Sulit dimungkiri, saat ini tren pendakian gunung semakin digandrungi khususnya di kalangan muda-mudi. Tak jarang pula aktivitas mendaki gunung bermuara pada ajang eksistensi melalui media sosial.
Hari ini, dengan mudahnya seseorang menemukan foto dan video di internet tentang pendakian berbagai gunung di Tanah Air. Lantas, sejak kapan sesungguhnya tren ini bermula?
Ketertarikan orang terhadap hobi pendakian mungkin mulai delapan tahun belakangan ini. Mulanya dari komunitas kecil di online, mulai hype, tutur Wisnu Wiryawan, anggota Asosiasi Pemandu Gunung Indonesia (APGI) yang lama bergelut dengan wisata pendakian, saat ditemui KompasTravel di bazar Indofest 2019, Kamis (7/3/2019).
Menurut Wisnu, komunitas-komunitas kecil tersebut mulai saling bertukar informasi soal dunia pendakian di jagat maya. Kemudian, benih-benih tren ini disemai oleh aneka suguhan audiovisual yang menggugah rasa penasaran publik, khususnya kalangan muda-mudi.
Akhirnya naik tontonan-tontonan yang berkaitan dengan petualangan, ada juga film-film yang berkaitan sama petualangan. Contohnya, terakhir yang tentang Semeru. Saya nggak mau nyebut merek atau nama filmnya. Iklimnya semakin meningkat dan APGI coba mengakomodasi ini, terang pria bertubuh kurus tersebut kepada KompasTravel.
Ia menerangkan, APGI berupaya mengakomodasi antusiasme wisata pendakian ini dengan menyediakan jasa pemandu gunung bersertifikat.

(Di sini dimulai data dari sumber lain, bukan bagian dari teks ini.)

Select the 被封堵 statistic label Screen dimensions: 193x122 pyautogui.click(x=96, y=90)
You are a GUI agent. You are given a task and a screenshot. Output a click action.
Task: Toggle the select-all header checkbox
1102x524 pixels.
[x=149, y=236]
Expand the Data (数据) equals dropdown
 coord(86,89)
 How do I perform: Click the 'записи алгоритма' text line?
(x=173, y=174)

Menurutnya, hal ini semakin diperlukan karena tak sedikit pendaki yang sebetulnya belum memiliki kemampuan dasar mendaki lantaran tidak pernah bergabung dalam komunitas maupun organisasi pencinta alam.

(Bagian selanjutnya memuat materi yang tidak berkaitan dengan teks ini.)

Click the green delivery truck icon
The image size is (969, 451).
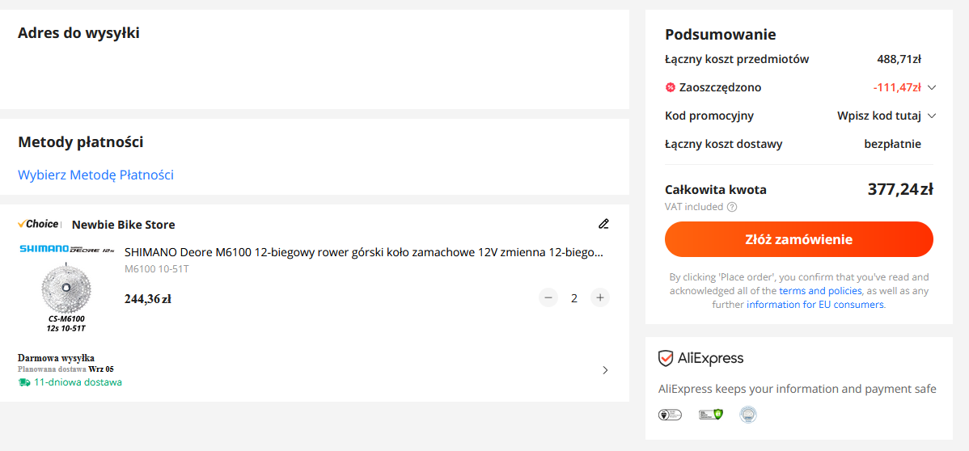click(24, 382)
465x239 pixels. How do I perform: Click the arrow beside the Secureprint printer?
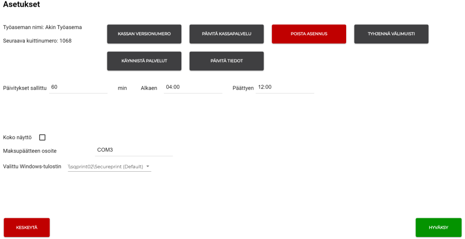pos(148,167)
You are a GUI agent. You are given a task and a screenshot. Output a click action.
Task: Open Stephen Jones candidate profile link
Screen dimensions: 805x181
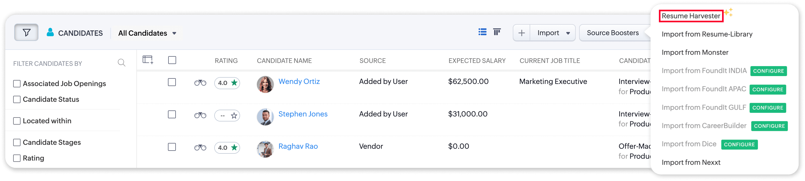(303, 114)
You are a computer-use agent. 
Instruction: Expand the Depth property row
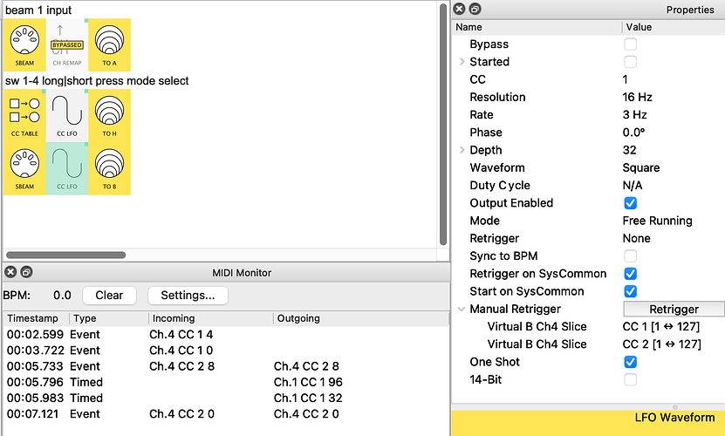pyautogui.click(x=462, y=150)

Salah satu imbasnya, dunia pendakian kerap dirundung kabar duka mengenai kecelakaan sampai kematian para pendaki di alam bebas. Hal ini menjadi noda tersendiri ketika menjangkitnya tren wisata pendakian juga menyisakan pelbagai dampak positif.

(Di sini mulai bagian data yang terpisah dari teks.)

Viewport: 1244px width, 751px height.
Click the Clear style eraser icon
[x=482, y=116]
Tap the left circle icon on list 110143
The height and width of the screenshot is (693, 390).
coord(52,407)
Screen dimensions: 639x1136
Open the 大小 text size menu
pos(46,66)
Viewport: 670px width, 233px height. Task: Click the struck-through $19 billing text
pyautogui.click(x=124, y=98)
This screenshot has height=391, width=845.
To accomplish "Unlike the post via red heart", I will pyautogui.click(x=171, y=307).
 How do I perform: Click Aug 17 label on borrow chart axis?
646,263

Wisnu berujar, Rata-rata kasus kematian yang terjadi adalah masalah fisik. Mostly, berkaitan sama fisik pendaki.
Besar kemungkinan, tren wisata pendakian tidak sebanding dengan edukasi para pendaki.
Masalah fisik itu berkesinambungan, karena berkaitan dengan upaya preventif. Persiapan kurang, manajemen logistiknya kurang. Belum lagi tentang kemampuan survival, ada emergency kit atau nggak. Hal-hal itu yang rasanya mereka belum siap, katanya menjelaskan.